After the initial ultrasound evaluation, you will likely be scheduled for fetal magnetic resonance imaging (MRI). A fetal MRI is similar to a CT scan but does not involve X-rays or radiation. Instead, a special magnet is used to produce images of the structures in the brain that cannot be seen easily with ultrasound. A fetal MRI is safe for both you and your baby. You will likely need ultrasounds every three to four weeks to monitor the amount of fluid in the ventricles in your baby’s head. You may also meet with a genetic counselor and a pediatric neurosurgeon who specializes in repairing spina bifida after birth.

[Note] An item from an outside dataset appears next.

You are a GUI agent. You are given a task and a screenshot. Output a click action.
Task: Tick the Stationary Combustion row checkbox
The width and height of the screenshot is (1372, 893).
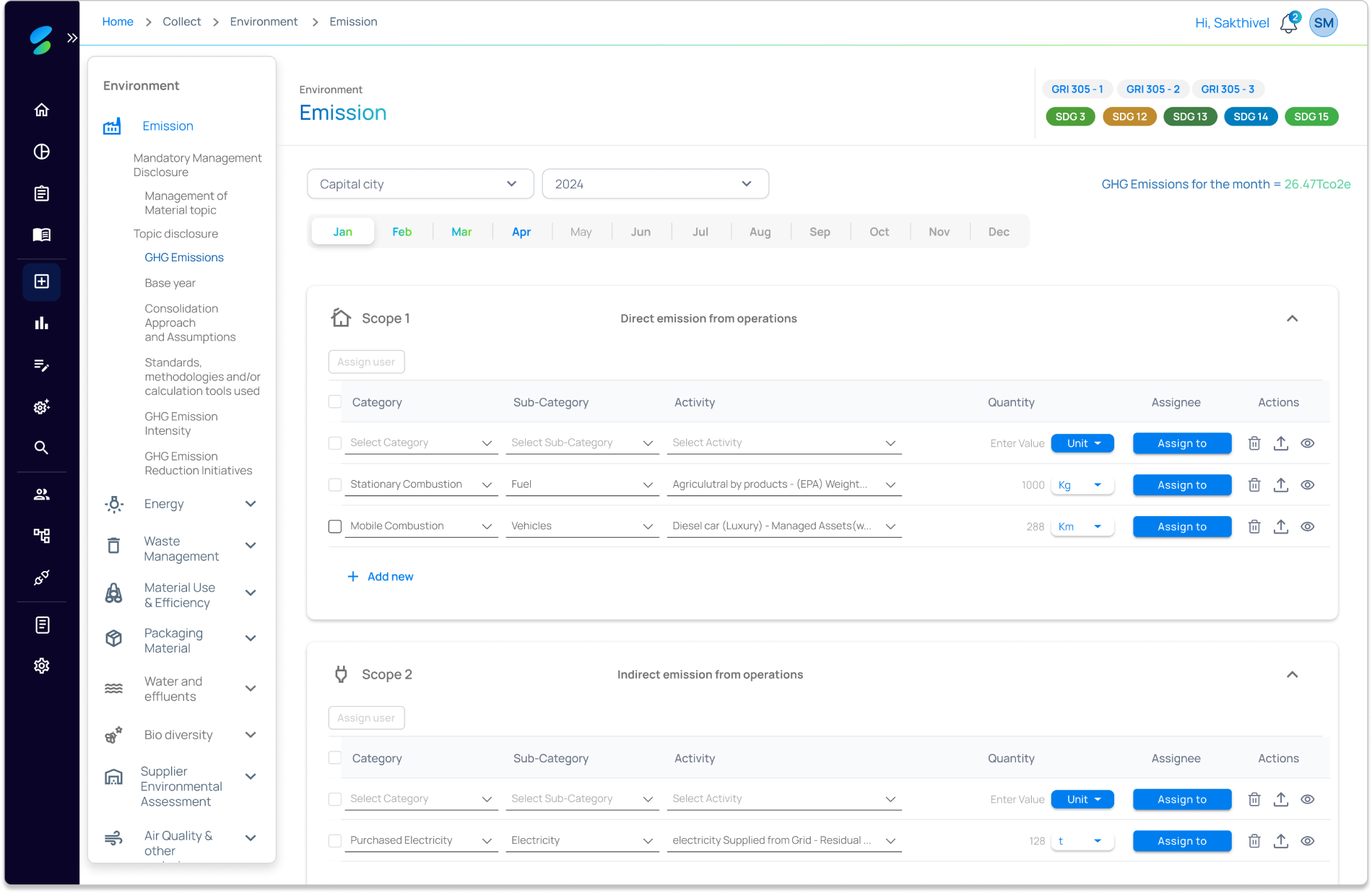(x=335, y=485)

Your baby will likely be delivered by C-section before labor contractions begin to lower the risk for damage to the spinal cord and surrounding nerve tissue. C-sections are typically scheduled at around 38 weeks of gestation (2 weeks before your due date).

Treating Spina Bifida

Before your baby is born, your fetal medicine specialist may discuss the option of open fetal surgery with you if both you and your unborn baby meet certain conditions. The surgery is performed between 24 and 27 weeks of gestation and requires you to be put to sleep for several hours. During surgery, a large incision is made in your belly and on the uterus so that fetal surgeons can close the opening in your baby’s back while they are still in the womb. You are then hospitalized for 4 to 5 days and your baby is scheduled for delivery by C-section at around 37 weeks of gestation (3 weeks before your due date). This surgery is typically completed at around 34 weeks of gestation (6 weeks before your due date) and puts you at risk of premature delivery. There may also be additional long-term risks, such as difficulty with future pregnancies related to the incision on the uterus.

Evaluation After Birth

After birth, your baby's back will be wrapped in a sterile wet towel and they will be transported to the neonatal intensive care unit (NICU). Your baby will likely undergo an ultrasound of the head after birth. A repeat MRI may also be needed, and your baby will likely be seen by both a pediatric neurologist and a pediatric neurosurgeon. Surgery may be performed within the first 24 hours after birth to repair the spina bifida. If there is evidence of severe hydrocephalus in the brain, you baby will be scheduled for a second surgery to create a new way for blocked cerebral spinal fluid to leave the ventricles. This can be performed in one of two ways:

  1. A ventriculoperitoneal (VP) shunt (thin tube) can be placed into one of the lateral ventricles and tunneled under the skin at the back of the neck until the end reaches and is inserted into the baby’s abdomen. A small valve opens when the pressure builds up in the ventricle and allows the cerebrospinal fluid (CSF) to flow down the tube into the abdomen where it is adsorbed.
  2. An endoscopic third ventriculostomy (ETV) is a surgery where your pediatric neurosurgeon places a small endoscope through the baby’s fontanel to create a new passageway for fluid to leave the third ventricle of the brain.

Care Team Approach

The Comprehensive Fetal Care Center, a clinical partnership between Dell Children's Medical Center and UT Health Austin, takes a multidisciplinary approach to your child’s care. This means you and your child will benefit from the expertise of multiple specialists across a variety of disciplines. Your care team will include fetal medicine specialists, obstetricians, neonatologists, ultrasonographers, palliative care providers, fetal center advanced practice providers, fetal center nurse coordinators, genetic counselors, and more, who work together to provide unparalleled care for patients every step of the way. We collaborate with our colleagues at The University of Texas at Austin and the Dell Medical School to utilize the latest research, diagnostic, and treatment techniques, allowing us to identify new therapies to improve treatment outcomes. We are committed to communicating and coordinating your care with your other healthcare providers to ensure that we are providing you with comprehensive, whole-person care.